MADISON, Wis. (AP) — Republican Attorney General Brad Schimel has launched a new television ad branding Democratic challenger Josh Kaul as soft on drug offenders.

The ad focuses on Kaul’s time as an assistant federal prosecutor in Baltimore, where he lived for several years before moving back to his home state with his family to work at a Madison law firm in 2014.

The statewide ad accuses Kaul of allowing the leader of an opioid ring to avoid a possible life prison sentence by reaching a plea agreement that resulted in a three-year sentence. The ad also accuses Kaul of reaching plea deals with more than 60 drug offenders.

“That’s a bad Kaul,” the narrator quips at the end of the ad, which began airing Sunday on cable and broadcast TV. Schimel announced the ad Friday. His campaign manager, Johnny Koremenos, declined to say how much the buy cost.

Asked for a response Friday, Kaul spokeswoman Gillian Drummond said Kaul prosecuted homicides and drug traffickers while Schimel has failed to curb Wisconsin’s opioid crisis. She didn’t address the specific attacks in the new ad, saying federal rules prohibit Kaul from speaking about sentencing decisions.

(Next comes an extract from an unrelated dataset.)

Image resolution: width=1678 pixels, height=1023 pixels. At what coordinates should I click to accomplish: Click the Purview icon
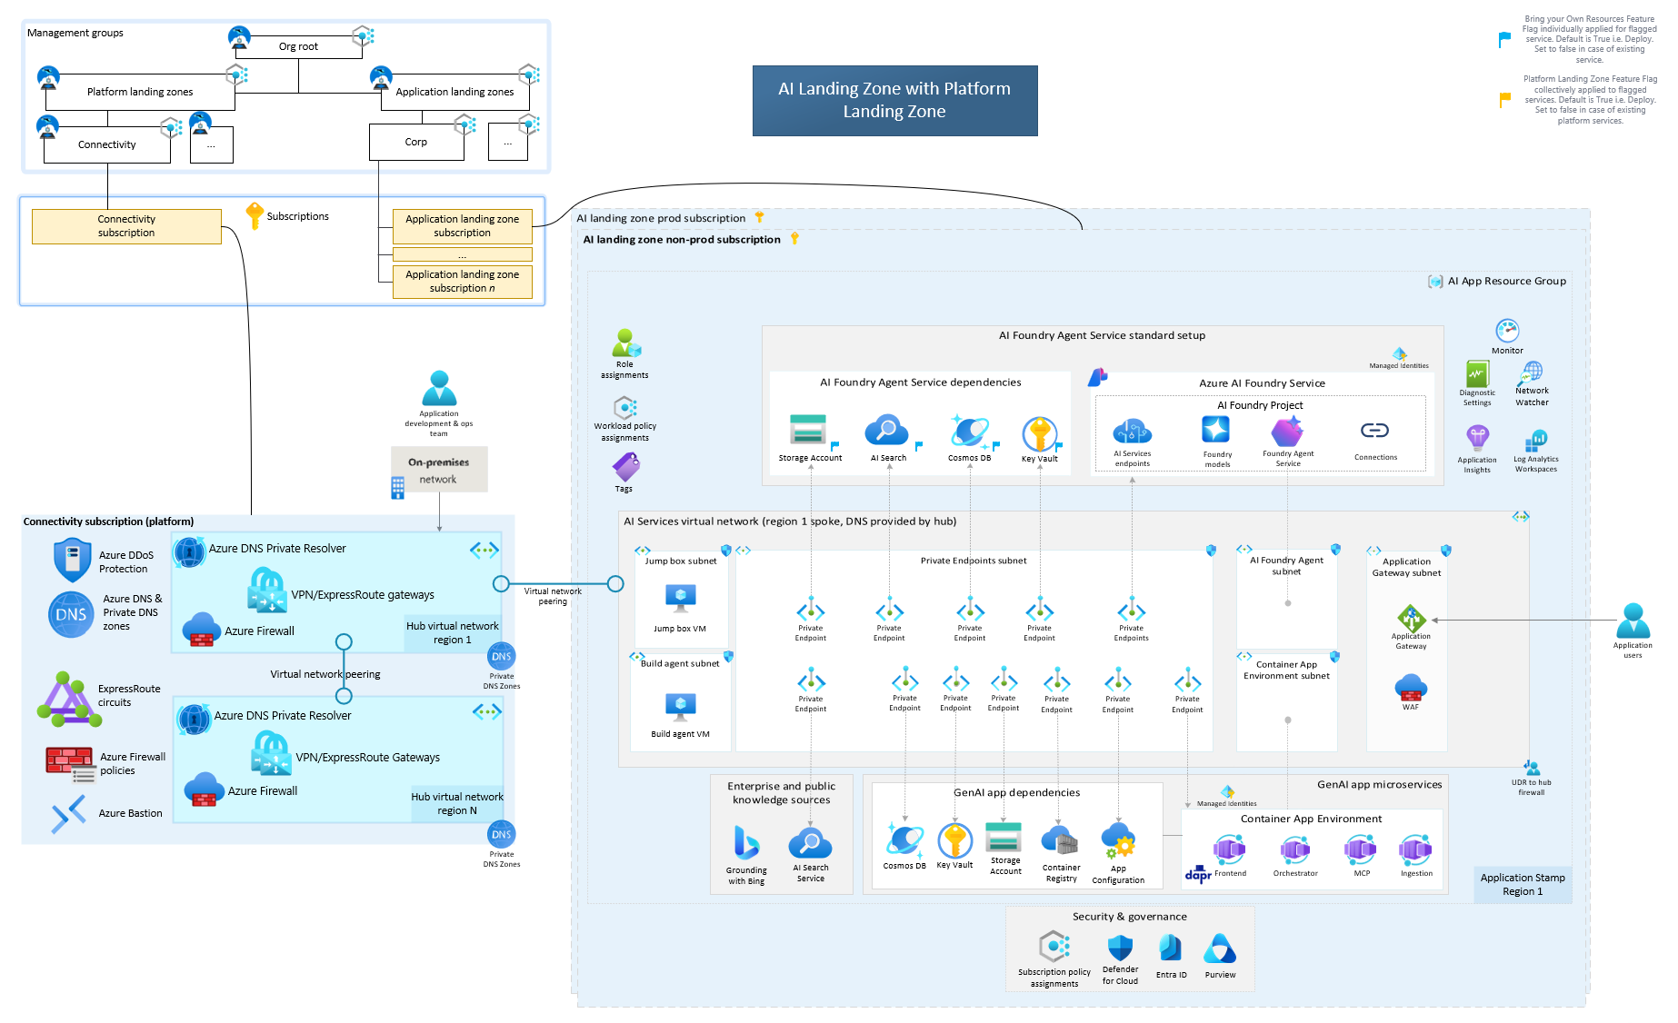(1219, 949)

According to Schimel’s campaign, the opioid ring leader was April Lynn Baker. Online court documents show she and two men were indicted by a federal grand jury in Maryland on charges of distributing morphine and methadone that led to Brandon Sgaggero’s death.

The documents allege that in February 2008, Luis Miguel Reyes-Torres stole methadone and morphine from NMS Health care and gave it to Baker, who gave it to Ryan Andrew Hartley in exchange for marijuana. He then sold the drugs to Sgaggero for $60.

Sgaggero’s mother found him dead in his apartment days later. An autopsy revealed he had died of methadone and morphine intoxication.

Schimel and his allies have been working to paint Kaul as an inexperienced outsider in Wisconsin legal circles. Earlier this week, the Republican Attorneys General Association launched a TV ad ripping Kaul for never putting a single criminal behind bars in Wisconsin.

Kaul, the son for the late Democratic Attorney General Peg Lautenschlager, grew up in Fond du Lac. He graduated from Stanford Law School and worked for a law firm in Washington, D.C., before joining the U.S. attorney’s office in Baltimore in May 2010. He worked there until early 2014. He moved back to Wisconsin because he wanted to raise his children in the state, Drummond said.


This version of the story corrects the 5th paragraph to say Drummond says federal rules prohibit Kaul from speaking about sentencing decisions, not speaking about cases.